▸ Extracted text:
* * *
Thankfully, White’s cognizance of this tension allows the curatorial choice to stage this play at STC to be ultimately expansive. For instance, White notes that she aimed to “honor the truth of what it feels like to be viewed by a white audience” in her direction and, as a result, there are instances throughout the play where the all-Black cast and dancers have their backs to the audience that she connects to a sense of Black agency. Even if Baldwin ultimately stopped perceiving Shakespeare as “one of the authors and architects of [his] oppression,” the sentiments of Western canonical literature or theatre actively marginalizing historically othered populations continues to resonate. As a result, I find the choice to center Black art and Black work in DC’s current context to be affirming.
* * *
▸ Available data:
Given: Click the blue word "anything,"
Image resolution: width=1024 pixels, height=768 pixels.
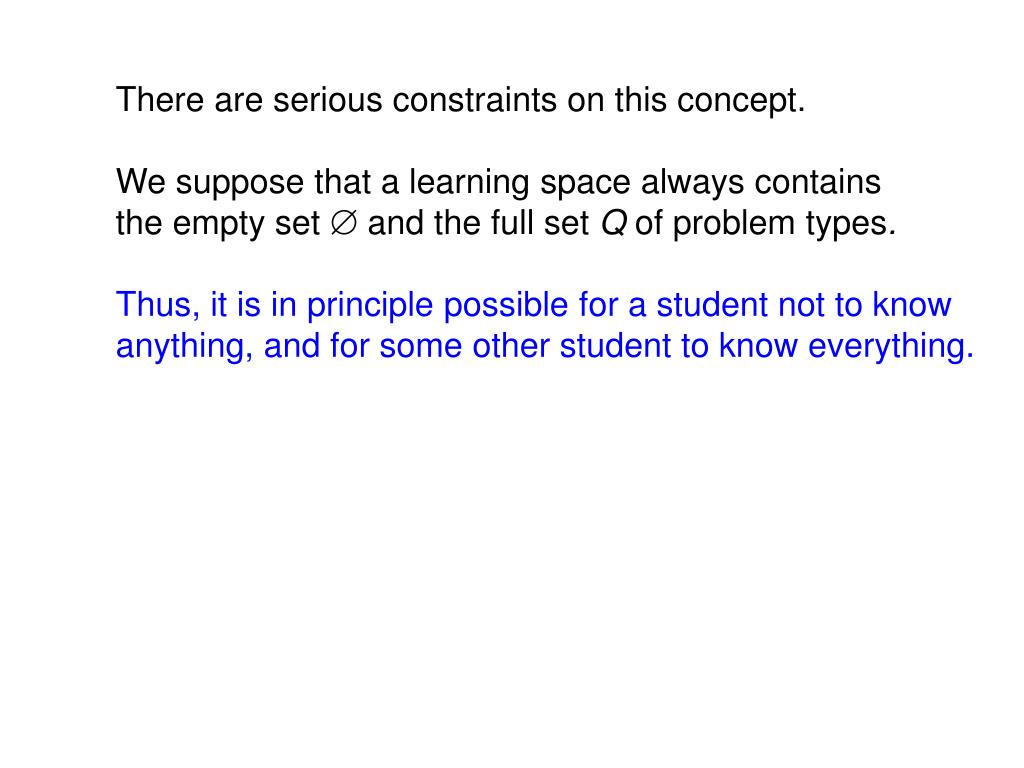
* * *
▸ Your task: Please continue the review of the STC production, picking up after its final sentence.

▸ Exercise output:
Indeed, there may even be a sentiment that stretches beyond affirmation to reclamation or even defiance about The Amen Corner in general that seeps into this staging. Dramaturgs Soyica Diggs Colbert and Drew Lichtenberg note that, by the time the play began its Broadway run in 1965—ten years after debuting at Howard—it was then “a play out of time.” Frank Leon Roberts, more starkly, describes the Broadway tenure as “doomed” and a “failure” because of how its construction deviated from other Black theatre at the time. As E. Patrick Johnson has pointed out, Baldwin himself expresses some self-consciousness about being a novelist-turned-playwright, though despite the prospect of failure, he remained compelled to write the play regardless. Interestingly, Roberts proposes viewing Baldwin’s theatrical work through a lens that situates failure as an asset. Roberts uses the lens of the specifically “queer art of failure”—which includes a “willful refusal to adhere to normative paradigms of ‘success’”—in order “to suggest that theater is the space where Baldwin fails best.” Nontraditional elements—from the criticisms of the play’s dramatic structure to Baldwin’s apprehensions, to the queering of failure—are thereby centered in this staging in ways that may not have been possible with a traditional Shakespearian offering.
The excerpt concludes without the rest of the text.